Amanda unwrapped the candle from tissue paper and set it on a pile of magazines, pulled her Bic from her pocket, flashing the flame, and leaned toward the stunted wick. Mary handed me the worn book that waited on our shelves, and, the little girls on either side of me, I began to read about the thrown-open shutters and the moon on the snow. Amanda didn't leave the room, but I could tell she wasn't listening. She lost herself in one of our tattered wing chairs, knees to her chin, and stared at the phone, willing it to ring.
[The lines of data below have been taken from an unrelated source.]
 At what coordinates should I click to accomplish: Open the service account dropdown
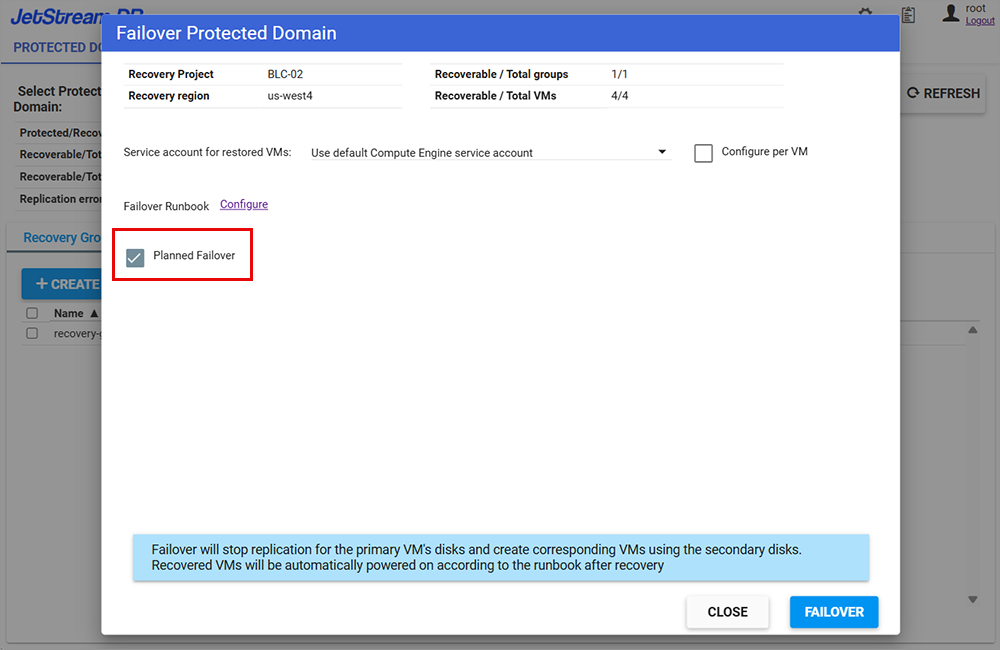click(x=488, y=153)
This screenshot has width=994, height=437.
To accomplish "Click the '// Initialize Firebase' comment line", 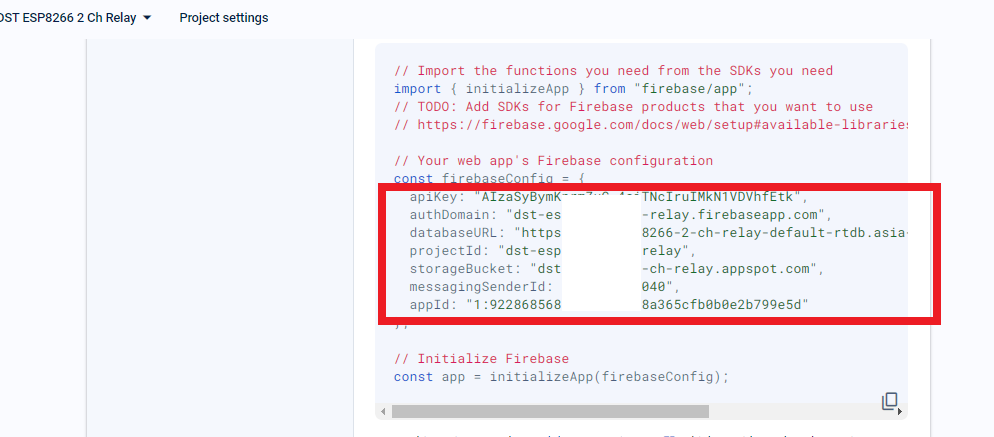I will [481, 359].
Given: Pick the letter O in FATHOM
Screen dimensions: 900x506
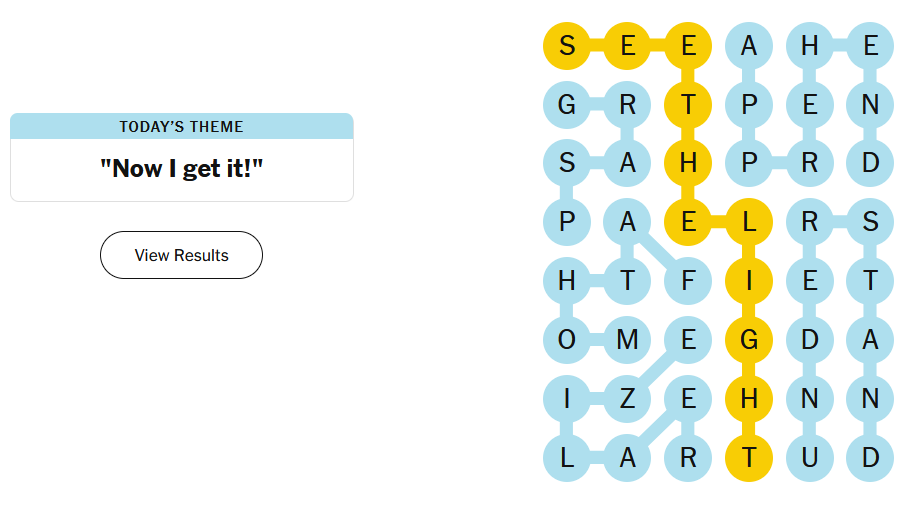Looking at the screenshot, I should 567,340.
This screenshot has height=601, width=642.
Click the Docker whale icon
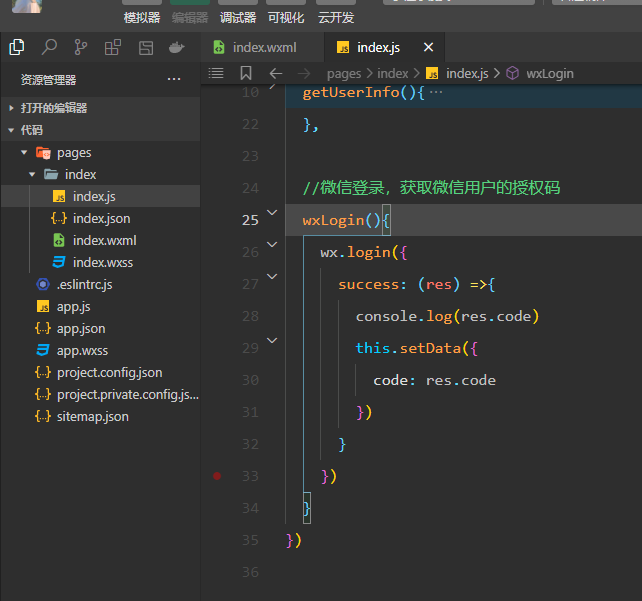pyautogui.click(x=176, y=47)
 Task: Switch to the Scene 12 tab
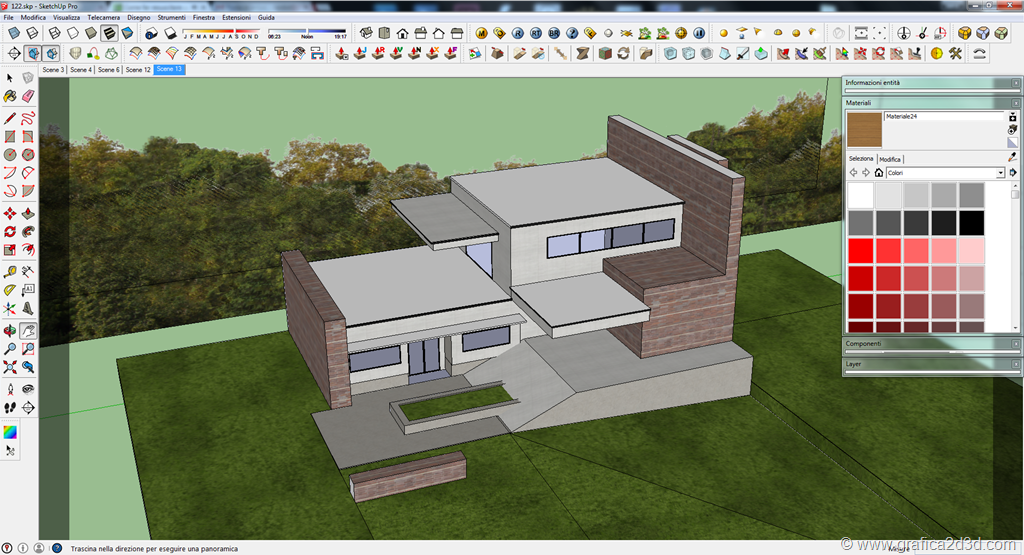point(139,70)
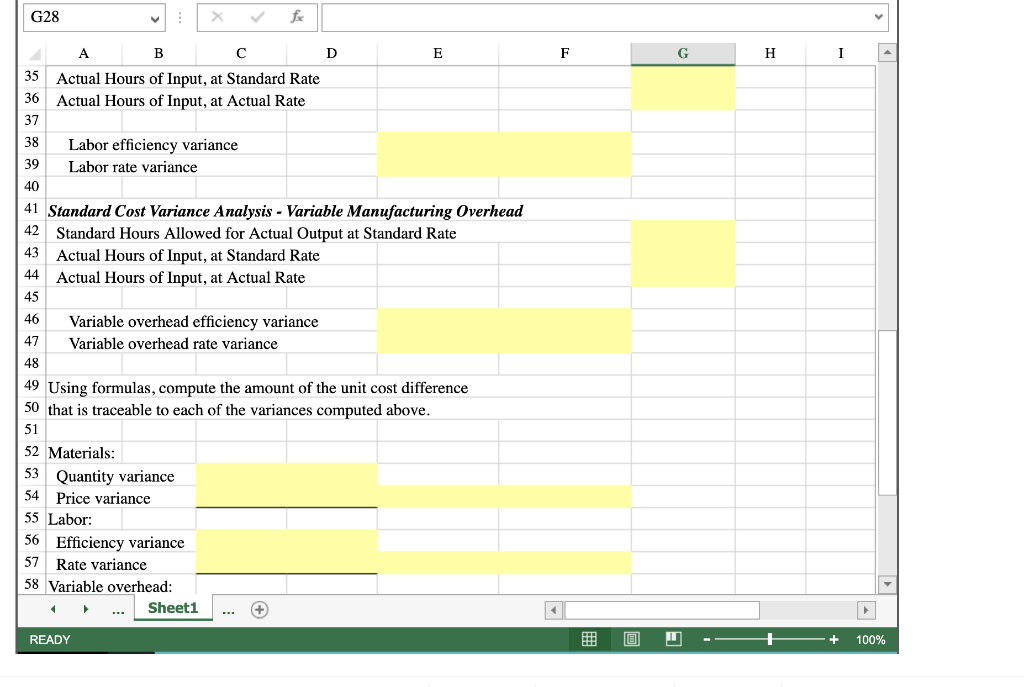Click the horizontal scrollbar

coord(660,610)
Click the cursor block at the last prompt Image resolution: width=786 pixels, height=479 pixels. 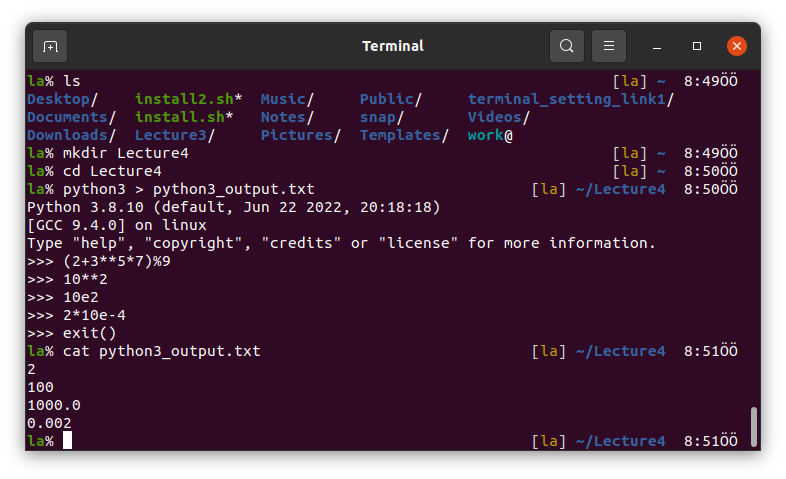[x=67, y=441]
I raised my eyes between pages to look at her and noticed Mary and Mollie too were more intent on their sister than the story.
"Can we open a present now?" Mollie said, jumping to her feet.
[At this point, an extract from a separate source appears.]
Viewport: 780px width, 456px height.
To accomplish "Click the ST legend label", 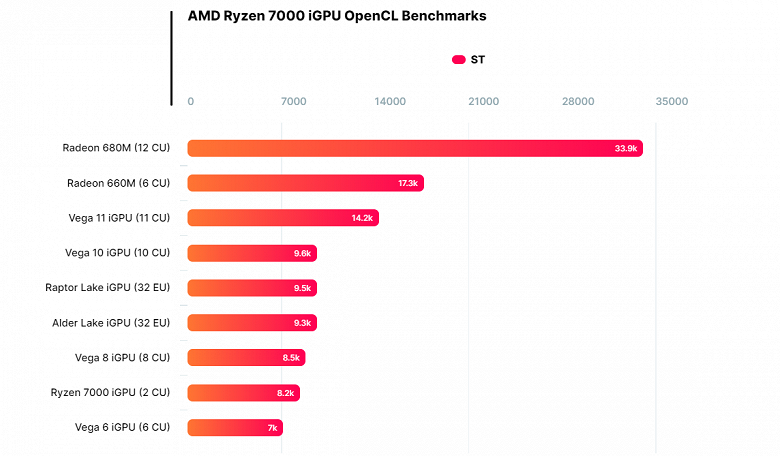I will (478, 60).
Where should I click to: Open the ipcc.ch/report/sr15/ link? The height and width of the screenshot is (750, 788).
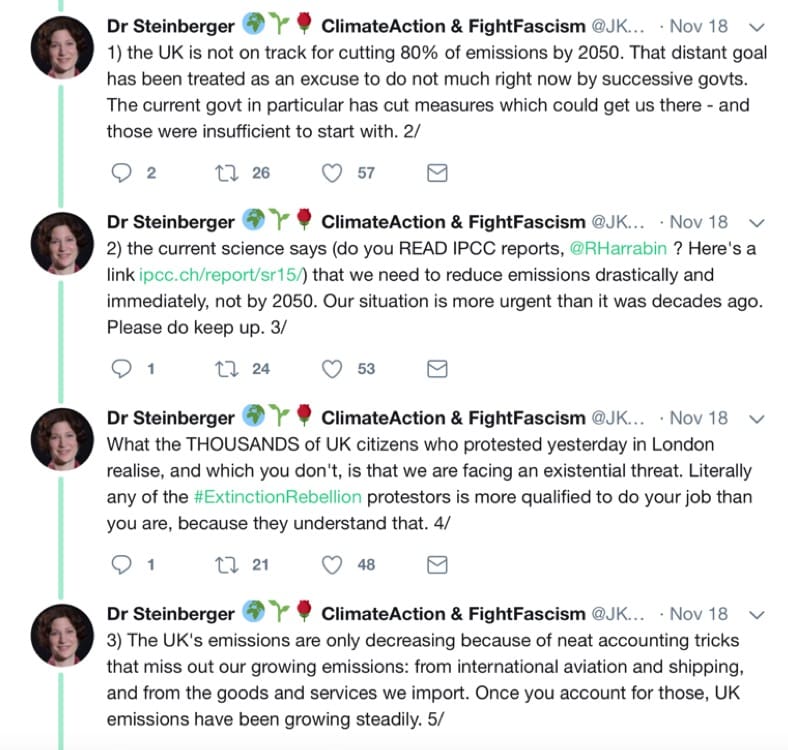click(221, 275)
"Sure," I told her, relieved to be setting in motion another Christmas Eve tradition, a single gift before bed. It was one of the last things we had to do to put this night behind us.
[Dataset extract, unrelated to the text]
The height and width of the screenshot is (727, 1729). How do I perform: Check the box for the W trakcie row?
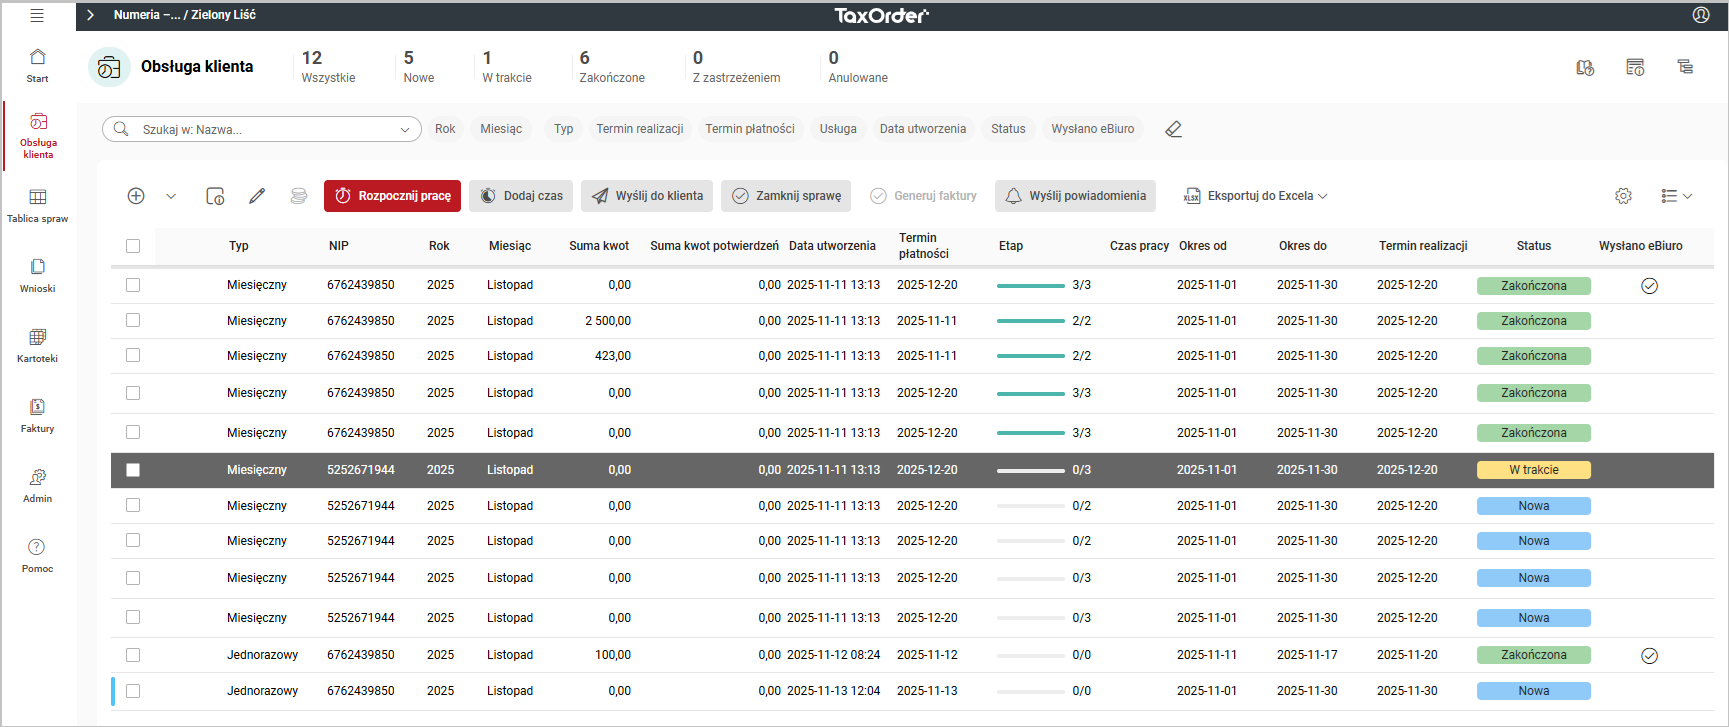click(133, 470)
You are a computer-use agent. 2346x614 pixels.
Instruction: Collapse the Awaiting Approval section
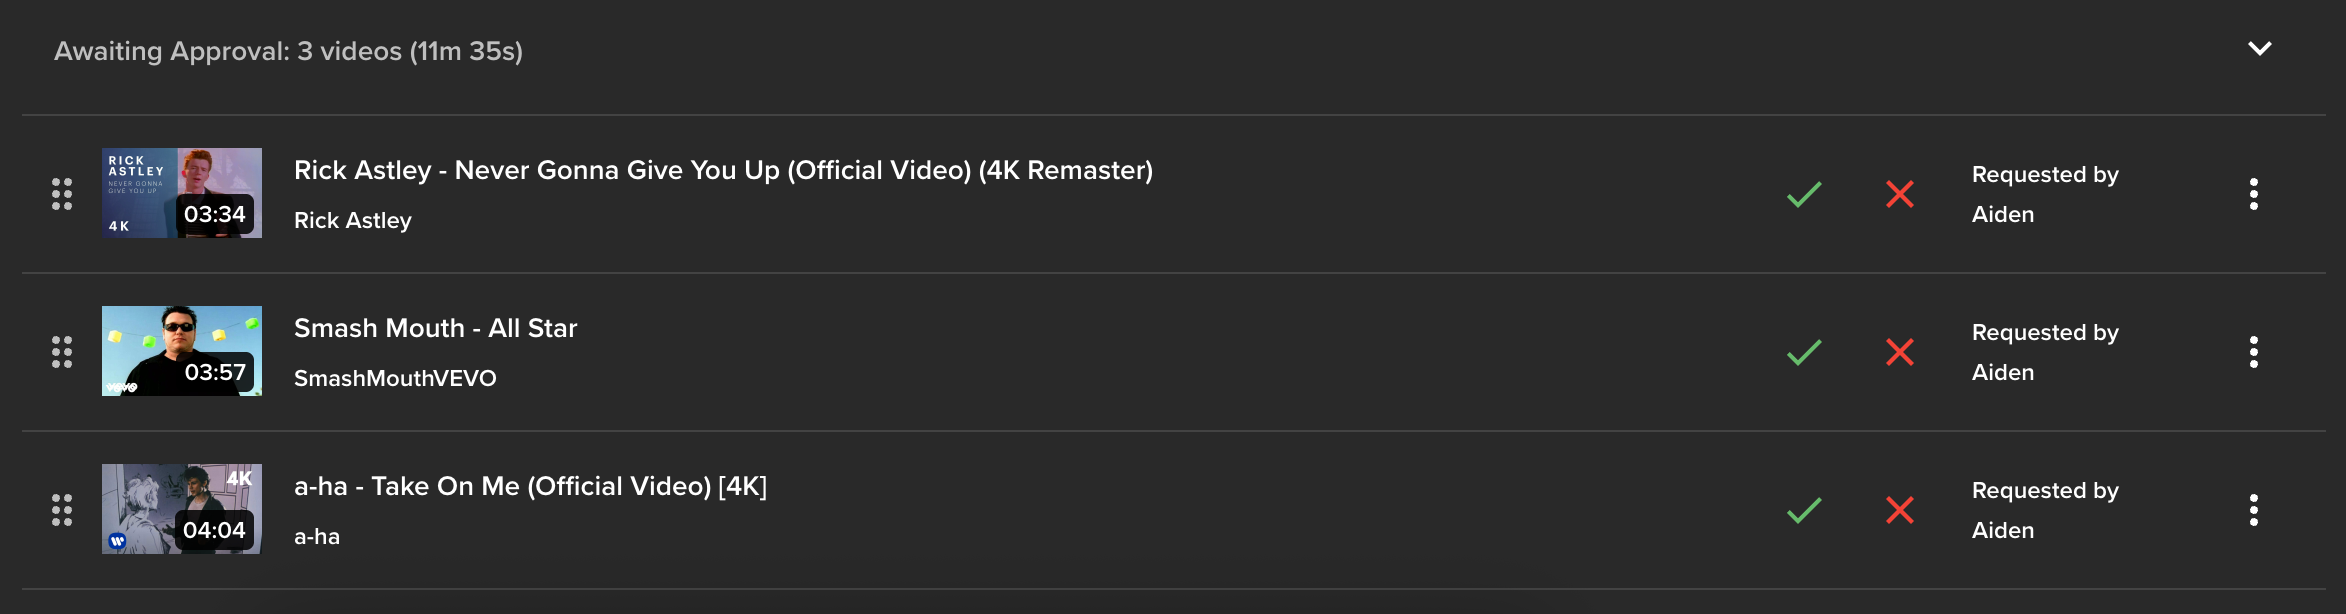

On her hands and knees, Mary dug under the tree and pulled a small box from Amanda's pile. "Here's one," she said, holding it out.
Amanda swung her feet over the arm of the chair, kicking toward Mary in a bored rather than angry way. "I don't want to," she said. "You guys go ahead."
Mary's face fell, defeated, and I felt the whole room teeter on the verge of coming apart, each of us about to fly to another area of the house to avoid the others.
"Let's do presents late
r," I said, standing up, shaking myself out, scrambling for what to say next so that no one started crying, so that Amanda wouldn't retreat behind her closed door for more long days.
"Why don't we write Stephanie some letters?" I said. It came out in a spurt—a kind of on-the-spot suggestion that actually frightened me a little. Once we started writing, I realized in the stark moment after I spoke, I'd have even less control over what was said and what emotions might be in our house, my jangled emotions included.
Amanda didn't answer. She watched me piggyback Mollie into my small office, where I gathered typing paper and a handful of pens while my youngest daughter knifed her chin into my shoulder. Back in the living room, Mollie slid down my legs and took a seat at one end of the coffee table; Mary was at the other. I gave the little girls the letter-writing accouterments then held out the same toward Amanda. She rose from her chair, blue sweatpants sagging low on her narrow hips, her gray wool socks flopping a couple of inches beyond her toes. She took paper and pen and headed into the dining room.
I sat on the sofa, laid a book in my lap, and smoothed a clean piece of paper in front of me. Stephanie, I wrote at the top of the page. Nat King Cole finished "Silent Night," and the tape clicked off. The only sounds now were the hum of lights from the tree and rain falling on our roof.
Since the letter idea was mine, I had to write one to my daughter, who'd be fourteen for only another week. I began by picturing her—tall and thin and fine boned, brown eyed, with a long neck and a perfectly shaped nose. But what to say? I love you? I hate you—or at least, I hate what you're doing? I remember you? I don't remember you? I want you to come home? I didn't know what I wanted anymore—dealing with Amanda felt like as much as I could handle. I wondered if I could endure these two together if Stephanie did show up on our porch. Yet how could I go on, even another day, not knowing where she was?